Elva - It does vary depending on how closely [the ant colonies] are related and most ants are very hostile to ants coming in from other colonies. So usually, they would fight and kill that ant. But there are some species of ants which form networks of connected colonies where the colonies bud off and produce new colonies which pretty much stay in contact, so they're colonies made up of lots of different connected nests. So then, an ant that got lost could go into any nest and it would be fine.

What is the cause of colony collapse disorder?

We posed this question to James Nieh from the University of California at San Diego...

James - It's definitely a part of colony collapse, which we think of as having four features. One are parasites like Varroa destructor, the mite. Pesticides are thought to be involved, viral and bacterial diseases, and then finally, management practices which are not optimal. We're actually moving bees around a lot. It's startling that in one month, about 80% of all bee colonies in North America converged in Central California for agricultural pollination, and this can be very stressful because they're packing bees together and they're moving them around, and worker bees don't orient very well to a new location. They tend to get lost.

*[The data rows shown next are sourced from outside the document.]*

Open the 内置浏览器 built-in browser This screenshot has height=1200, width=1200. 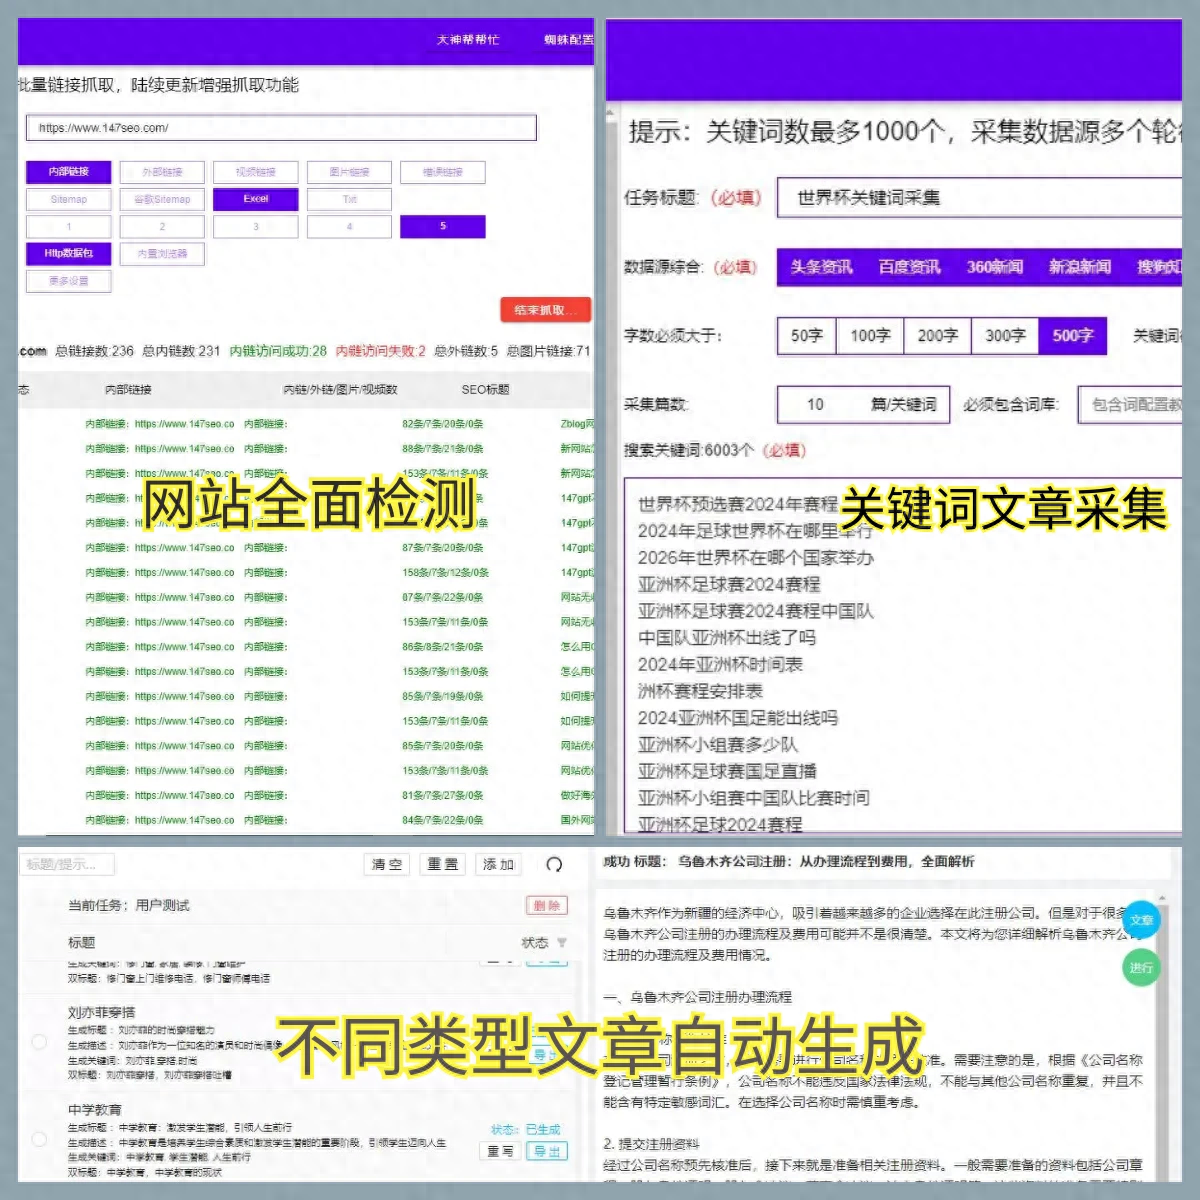[161, 253]
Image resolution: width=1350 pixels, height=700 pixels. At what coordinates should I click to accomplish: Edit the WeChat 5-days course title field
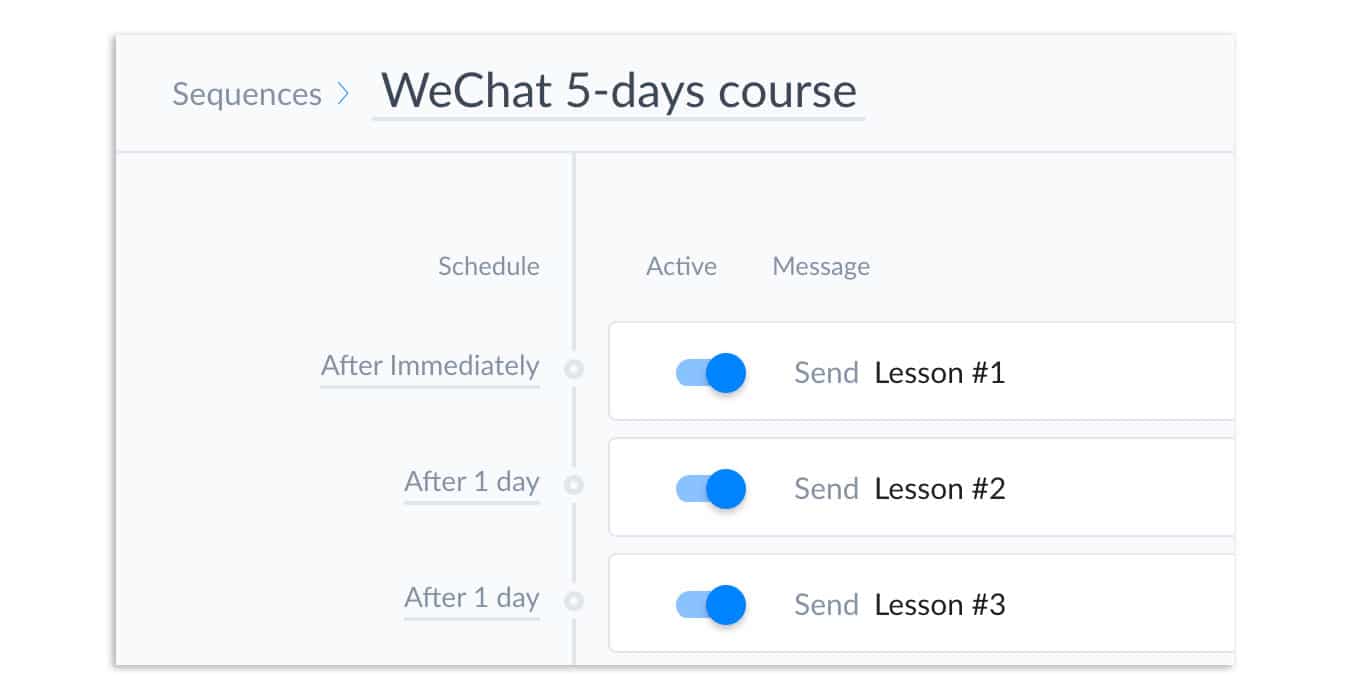pyautogui.click(x=619, y=92)
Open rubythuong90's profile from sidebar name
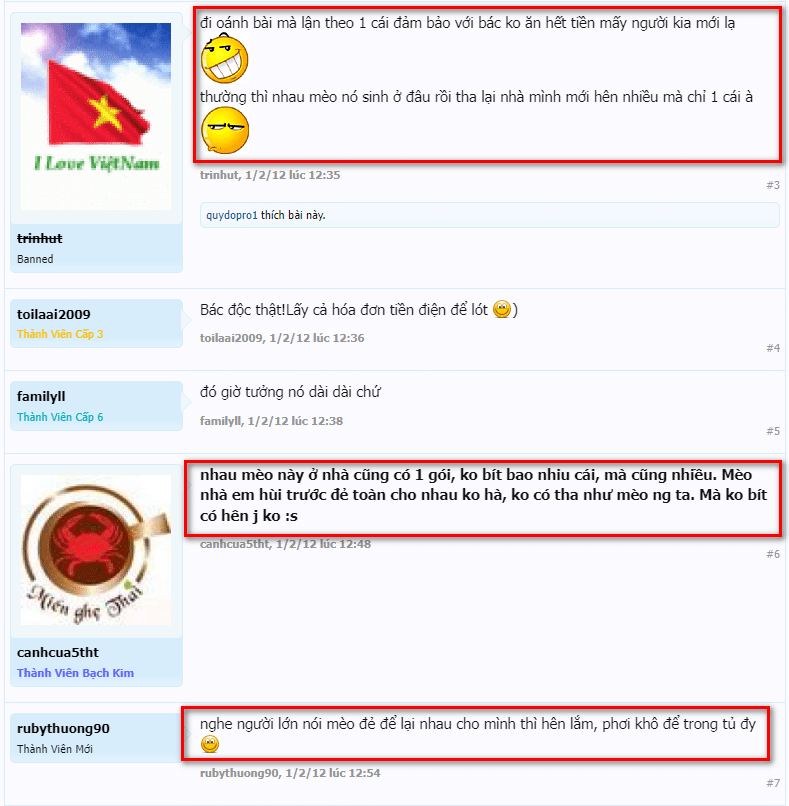 [x=63, y=728]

A molecular model of a fragment of DNA

51:23 - Are memories encoded in our genes?

Are memories encoded in our genes? Can past glories and bygone embarrassments be passed down to our children unknowingly?

Are memories encoded in our genes?

We posed this question to Professor Wolf Reik from the Babraham Institute in Cambridge...

Wolf - This depends what kind of memories we're talking about. We work on epigenetic memory which is really the memory in the genome, epigenetic markers in the genome, and that can be passed on from cell to cell, so that cells, when they divide, basically remember what they were before. This is going on all the time, this kind of epigenetic memory. All of the cells that we have in our body carry this kind of memory of their identity, of what they are, of what tissue they are, and this is really important because if that memory goes wrong for example, the outcome can be cancer.

And then, is it possible that the environment and things that we experience is laid down in memories in the brain? That's certainly the case. Is that through epigenetic mechanisms? Maybe.

Then to extend the question even further, is it possible that those memories that get laid down in the brain as part of an epigenetic mechanism could be inherited by our children and grandchildren? I think that's a big leap, kind of theoretically possible, but remember that brain cells are very specialised. The things that get laid down in the brain cells predominantly happens after birth.

Diana - So epigenetic memory can be inherited by cells and help them to become liver cells, heart cells, or even brain cells. But the things we experience through life create memories and they're recorded in or between our brain cells, and brain cells would've divided following the instructions from their epigenetic memory. But this epigenetic memory would've been written before your parents had collected any memories in the first place. Wolf - And at that point, the germ cells, the egg or the sperm which then transmit the genetic and epigenetic information to children and grandchildren are already formed, and are far away from the brain. And so, the short answer is that the things that happen to the brain, and may even involve epigenetic mechanisms to consolidate memory, in my view are not so likely to be passed on to our children and grandchildren.

Diana - Perhaps you can inherit epigenetic memory from your parents, but not memories from their very varied and interesting lives. There has been quite a bit of research on worm epigenetics. A team in Massachusetts in the USA found that worms which experience stress whilst developing would pass on different epigenetic information to its offspring than those which had been happy larvae. And some people think that humans who underwent stresses like malnutrition during development might pass their epigenetics onto future offspring too.